• SOURCE DATA:
════════════════

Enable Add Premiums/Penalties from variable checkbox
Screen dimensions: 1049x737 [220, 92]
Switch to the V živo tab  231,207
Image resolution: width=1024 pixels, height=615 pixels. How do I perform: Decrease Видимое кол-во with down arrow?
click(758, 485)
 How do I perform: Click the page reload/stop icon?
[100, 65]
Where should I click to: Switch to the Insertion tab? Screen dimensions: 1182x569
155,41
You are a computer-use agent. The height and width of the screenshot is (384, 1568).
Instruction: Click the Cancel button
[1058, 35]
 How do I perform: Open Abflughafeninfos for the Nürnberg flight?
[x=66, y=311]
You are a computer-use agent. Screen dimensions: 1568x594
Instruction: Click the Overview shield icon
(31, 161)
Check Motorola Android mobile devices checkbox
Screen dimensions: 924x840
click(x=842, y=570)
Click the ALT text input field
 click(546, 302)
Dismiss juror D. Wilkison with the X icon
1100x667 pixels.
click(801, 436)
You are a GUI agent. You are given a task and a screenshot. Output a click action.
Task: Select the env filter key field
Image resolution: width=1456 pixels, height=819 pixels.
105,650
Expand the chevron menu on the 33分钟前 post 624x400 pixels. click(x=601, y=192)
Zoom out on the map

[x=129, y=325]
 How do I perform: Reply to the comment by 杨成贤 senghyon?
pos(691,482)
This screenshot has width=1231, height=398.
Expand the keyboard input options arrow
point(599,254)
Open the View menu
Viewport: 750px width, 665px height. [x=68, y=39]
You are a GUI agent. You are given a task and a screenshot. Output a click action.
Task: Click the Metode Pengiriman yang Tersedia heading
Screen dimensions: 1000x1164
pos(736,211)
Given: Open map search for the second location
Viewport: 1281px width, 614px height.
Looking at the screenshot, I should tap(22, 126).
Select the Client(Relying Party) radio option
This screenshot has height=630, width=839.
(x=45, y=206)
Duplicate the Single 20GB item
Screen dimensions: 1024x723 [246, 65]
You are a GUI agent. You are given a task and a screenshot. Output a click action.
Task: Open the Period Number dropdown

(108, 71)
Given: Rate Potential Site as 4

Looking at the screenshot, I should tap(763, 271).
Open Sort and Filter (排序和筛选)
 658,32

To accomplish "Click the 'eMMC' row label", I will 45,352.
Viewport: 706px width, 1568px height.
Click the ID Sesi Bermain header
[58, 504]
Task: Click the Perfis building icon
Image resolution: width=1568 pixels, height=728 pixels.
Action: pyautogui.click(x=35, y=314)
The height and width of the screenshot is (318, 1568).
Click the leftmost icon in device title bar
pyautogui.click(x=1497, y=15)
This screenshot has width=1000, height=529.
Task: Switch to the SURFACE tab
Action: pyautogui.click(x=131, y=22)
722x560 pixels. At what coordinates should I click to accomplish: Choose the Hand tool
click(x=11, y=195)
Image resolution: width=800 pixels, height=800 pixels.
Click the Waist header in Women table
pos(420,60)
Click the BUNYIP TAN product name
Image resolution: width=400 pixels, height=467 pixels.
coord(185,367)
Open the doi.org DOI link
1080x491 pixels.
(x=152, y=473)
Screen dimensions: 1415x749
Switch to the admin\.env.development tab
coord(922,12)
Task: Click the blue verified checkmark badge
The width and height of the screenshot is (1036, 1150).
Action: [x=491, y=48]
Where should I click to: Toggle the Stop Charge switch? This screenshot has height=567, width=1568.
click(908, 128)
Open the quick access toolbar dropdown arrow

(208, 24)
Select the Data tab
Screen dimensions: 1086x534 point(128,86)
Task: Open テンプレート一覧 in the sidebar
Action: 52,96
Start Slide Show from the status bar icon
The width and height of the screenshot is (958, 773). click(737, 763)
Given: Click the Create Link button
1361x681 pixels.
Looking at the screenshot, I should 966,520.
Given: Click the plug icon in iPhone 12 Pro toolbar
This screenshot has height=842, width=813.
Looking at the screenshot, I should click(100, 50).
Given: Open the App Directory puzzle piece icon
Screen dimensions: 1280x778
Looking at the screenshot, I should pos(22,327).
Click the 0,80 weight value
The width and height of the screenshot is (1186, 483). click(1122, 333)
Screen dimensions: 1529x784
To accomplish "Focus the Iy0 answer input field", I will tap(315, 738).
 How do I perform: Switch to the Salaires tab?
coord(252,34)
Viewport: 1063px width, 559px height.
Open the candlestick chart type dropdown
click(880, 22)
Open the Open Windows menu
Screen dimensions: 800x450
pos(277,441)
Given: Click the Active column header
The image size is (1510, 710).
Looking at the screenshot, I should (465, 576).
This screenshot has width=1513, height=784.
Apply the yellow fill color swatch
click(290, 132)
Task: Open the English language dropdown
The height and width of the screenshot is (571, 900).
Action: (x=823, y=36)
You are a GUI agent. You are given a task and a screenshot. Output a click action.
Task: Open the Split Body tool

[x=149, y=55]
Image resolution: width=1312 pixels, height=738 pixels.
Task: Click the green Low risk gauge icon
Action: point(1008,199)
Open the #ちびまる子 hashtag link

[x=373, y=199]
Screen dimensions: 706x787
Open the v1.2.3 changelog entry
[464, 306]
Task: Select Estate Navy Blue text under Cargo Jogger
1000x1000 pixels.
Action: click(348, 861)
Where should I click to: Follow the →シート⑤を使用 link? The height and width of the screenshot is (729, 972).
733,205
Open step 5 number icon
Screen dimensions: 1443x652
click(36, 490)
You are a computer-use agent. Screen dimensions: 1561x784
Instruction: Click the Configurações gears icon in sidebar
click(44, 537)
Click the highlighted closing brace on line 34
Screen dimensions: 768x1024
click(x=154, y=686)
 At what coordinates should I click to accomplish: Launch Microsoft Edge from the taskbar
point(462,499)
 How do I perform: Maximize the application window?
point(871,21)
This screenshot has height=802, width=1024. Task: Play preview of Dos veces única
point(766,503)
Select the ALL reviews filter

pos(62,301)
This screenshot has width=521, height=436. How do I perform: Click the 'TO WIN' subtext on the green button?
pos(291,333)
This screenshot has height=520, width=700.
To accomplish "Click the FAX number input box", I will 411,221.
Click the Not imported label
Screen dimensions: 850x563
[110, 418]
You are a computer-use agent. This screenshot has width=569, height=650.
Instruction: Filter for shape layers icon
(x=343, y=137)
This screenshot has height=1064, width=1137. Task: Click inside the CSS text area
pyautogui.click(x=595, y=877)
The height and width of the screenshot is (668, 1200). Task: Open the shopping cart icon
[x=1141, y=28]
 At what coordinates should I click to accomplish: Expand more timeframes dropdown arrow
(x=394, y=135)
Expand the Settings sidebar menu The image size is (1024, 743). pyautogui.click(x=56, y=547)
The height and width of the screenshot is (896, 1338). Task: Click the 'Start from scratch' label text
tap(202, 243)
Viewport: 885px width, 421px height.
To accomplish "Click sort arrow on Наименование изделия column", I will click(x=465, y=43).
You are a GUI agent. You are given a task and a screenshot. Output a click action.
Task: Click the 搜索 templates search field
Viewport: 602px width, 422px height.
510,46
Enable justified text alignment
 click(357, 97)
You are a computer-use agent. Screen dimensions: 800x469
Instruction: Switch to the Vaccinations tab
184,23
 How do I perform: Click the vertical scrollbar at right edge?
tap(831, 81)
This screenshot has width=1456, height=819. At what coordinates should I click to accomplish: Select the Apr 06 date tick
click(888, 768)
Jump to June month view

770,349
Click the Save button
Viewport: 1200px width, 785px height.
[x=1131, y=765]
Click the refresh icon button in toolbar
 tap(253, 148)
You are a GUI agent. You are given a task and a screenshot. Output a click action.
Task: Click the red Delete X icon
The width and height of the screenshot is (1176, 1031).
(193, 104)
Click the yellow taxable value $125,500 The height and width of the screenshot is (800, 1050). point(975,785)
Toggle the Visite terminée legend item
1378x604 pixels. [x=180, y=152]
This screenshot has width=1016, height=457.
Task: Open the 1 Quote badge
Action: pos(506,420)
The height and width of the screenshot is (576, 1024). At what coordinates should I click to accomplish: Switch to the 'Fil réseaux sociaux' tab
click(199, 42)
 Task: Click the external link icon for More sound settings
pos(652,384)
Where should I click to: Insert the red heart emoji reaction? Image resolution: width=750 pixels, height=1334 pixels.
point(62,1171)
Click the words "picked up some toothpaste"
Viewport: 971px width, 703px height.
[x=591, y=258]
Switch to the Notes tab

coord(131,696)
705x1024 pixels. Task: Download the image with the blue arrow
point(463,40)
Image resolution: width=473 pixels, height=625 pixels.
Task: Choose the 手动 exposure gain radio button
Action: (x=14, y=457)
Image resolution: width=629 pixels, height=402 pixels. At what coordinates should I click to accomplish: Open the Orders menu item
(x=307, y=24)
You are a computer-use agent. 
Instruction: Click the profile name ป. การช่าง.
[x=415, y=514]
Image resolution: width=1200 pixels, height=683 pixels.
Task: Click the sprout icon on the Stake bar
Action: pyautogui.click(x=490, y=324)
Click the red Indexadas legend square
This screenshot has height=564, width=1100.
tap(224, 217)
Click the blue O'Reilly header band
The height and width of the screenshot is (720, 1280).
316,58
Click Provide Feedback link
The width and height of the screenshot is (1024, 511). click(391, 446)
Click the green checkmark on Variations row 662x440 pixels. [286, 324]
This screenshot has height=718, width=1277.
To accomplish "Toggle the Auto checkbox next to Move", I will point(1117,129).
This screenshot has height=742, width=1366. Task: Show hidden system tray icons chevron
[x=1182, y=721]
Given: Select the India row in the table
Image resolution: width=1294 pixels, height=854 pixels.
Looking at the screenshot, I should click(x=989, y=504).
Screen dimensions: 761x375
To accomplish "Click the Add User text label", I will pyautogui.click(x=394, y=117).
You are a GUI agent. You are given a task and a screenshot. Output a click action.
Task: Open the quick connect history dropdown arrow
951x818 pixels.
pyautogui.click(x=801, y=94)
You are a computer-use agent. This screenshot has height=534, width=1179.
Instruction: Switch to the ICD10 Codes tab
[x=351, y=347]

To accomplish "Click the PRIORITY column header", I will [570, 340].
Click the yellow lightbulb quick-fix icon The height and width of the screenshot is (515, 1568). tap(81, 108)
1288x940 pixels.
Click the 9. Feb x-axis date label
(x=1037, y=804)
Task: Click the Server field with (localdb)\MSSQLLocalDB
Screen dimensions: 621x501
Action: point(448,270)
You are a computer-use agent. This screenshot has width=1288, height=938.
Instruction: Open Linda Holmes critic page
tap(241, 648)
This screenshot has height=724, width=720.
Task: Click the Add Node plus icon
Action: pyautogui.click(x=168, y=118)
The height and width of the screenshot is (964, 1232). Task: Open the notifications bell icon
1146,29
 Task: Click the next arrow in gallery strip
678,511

════════════════

• WHAT IS NEEDED: Search the data for the string "checkmark". List each line that has it.

• REPLY:
Task: Click the blue verified checkmark badge
Click the green checkmark on Variations row 662x440 pixels. [286, 324]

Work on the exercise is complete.